> [Reading passage]:

********************

A Small-Budget Advertising Experiment

Haole Wood by Dee DeTarsio

Today’s guest post is by Dee DeTarsio. While it is more of a brief advertising anecdote than a serious ad campaign with strong conclusions, many authors ask me about online advertising (where, why, how). But I find it difficult to offer concrete advice on the matter since so much depends on the place where you advertise, whether or not your target audience sees your ad, what ad copy or images you use, and what your landing page is like. Still, I think this anecdote offers a nice peek behind the veil. On a related note, check out Elizabeth S. Craig’s recent post about her thoughts on what impacts her sales. (Hint: It’s not advertising.)

Chick-lit author Jen Weiner (The Next Best Thing) is my idol. I’ve reread everything she’s ever written, including her recent post that started out, “What if you were a novelist, hoping and praying for your new book to take off?”

Hey … that’s just about everyone I know. She mentioned her ads that were posted on literary websites, which is where I met Largehearted Boy.

Hearkening back to my old marketing professor’s three rules of advertising—KISS, hunt where the ducks are, and circulate to percolate (I told you he was old)—I pushed the go button. I acted Now! For a limited time only! and paid people ($200 for the first week of July) to pay attention to me, as I hoped and prayed my new book would take off.

“Take off” is such a strong phrase, but it was cool to see my book hanging out with the goddess:
Tarsio & Weiner ads

Below, you can see the spike on the right side of the graph–Haole Wood made it all the way up to 21,000 on Amazon’s chart. (And I’m only being a little sarcastic.)

********************

> [Recorded information]:
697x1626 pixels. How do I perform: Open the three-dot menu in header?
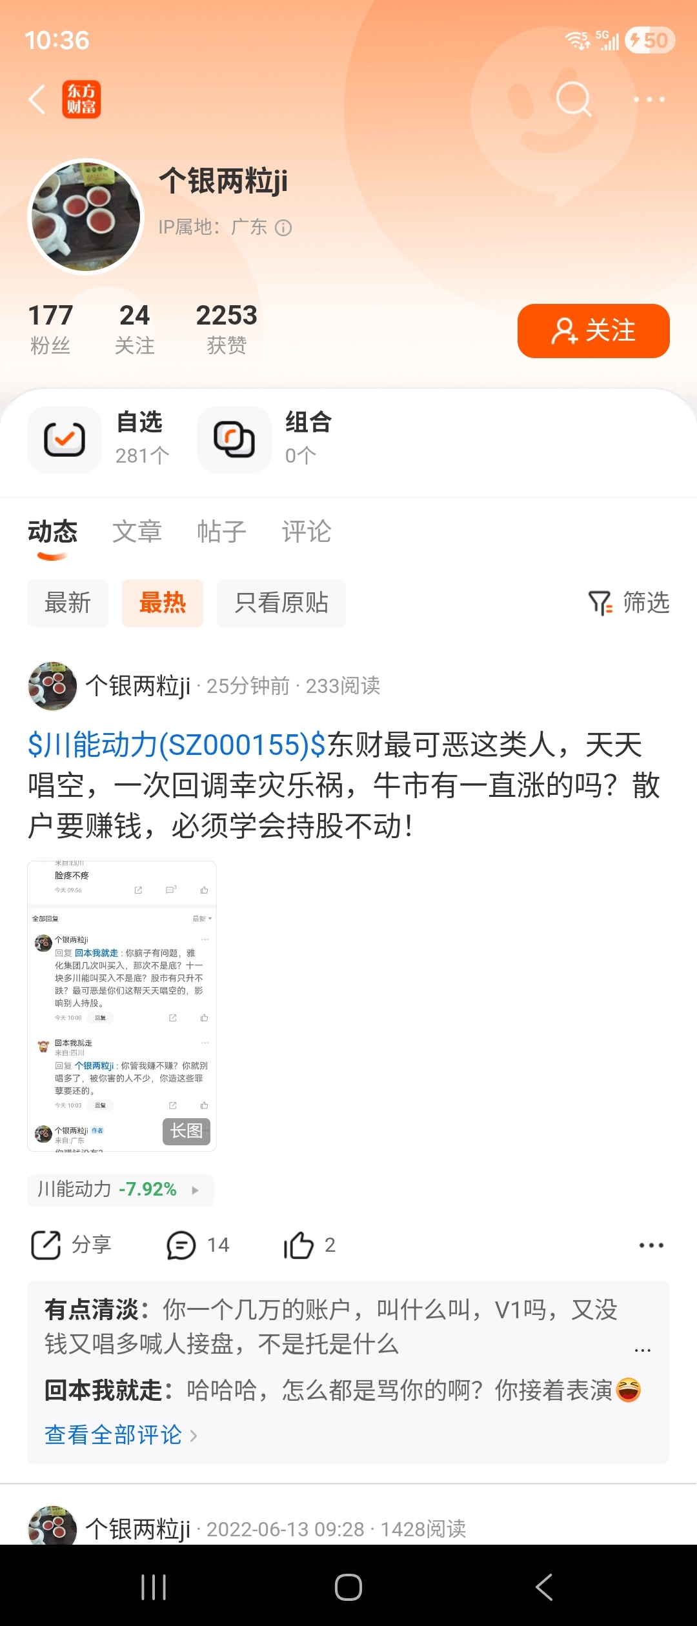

********************

> [Written instruction 1]: In the advertising post, how much did the author pay for ads in the first week of July?
> [Written instruction 2]: According to the advertising post, what does effective online advertising depend on? List every factor named.
> [Written instruction 3]: Write the next part of the advertising post, starting after its final sentence.

> [Exercise output 1]: $200

> [Exercise output 2]:
- The place where you advertise
- Whether or not your target audience sees your ad
- What ad copy or images you use
- What your landing page is like

> [Exercise output 3]:
Tarsio Amazon graph

I published Haole Wood on May 15. For the month of June, I sold 87 copies, with 15 borrows. I also offered it FREE from June 7-11 (by being part of KDP Select) to the tune of 5,301 downloads. For the first two weeks of July: 32 sales, 14 borrows.

Just as I am not a wine connoisseur (and choose from the emptiest bin, relying on greater palates than mine), I followed the amazing Jen Weiner and her marketing gang to Largehearted Boy. Who wouldn’t love to have a few of her readers sample their wares? (Largehearted Boy has been an award-winning music, literature, and pop culture blog for the past eight years.)

My one-week run got 18,312 impressions, 22 clicks and five tweets. I’m pretty sure I was three of those tweets.

Would I do it again? Advertising is way more fun than abusing Facebook and Twitter (Holla! @Porter_Anderson!). There’s just that pe$ky little $ituation that sent me back to the drawing board.

I don’t have any idea why the book tanked on this chart on June 28. Was Mercury in Retrograde again?

Posted in Guest Post, Marketing & Promotion.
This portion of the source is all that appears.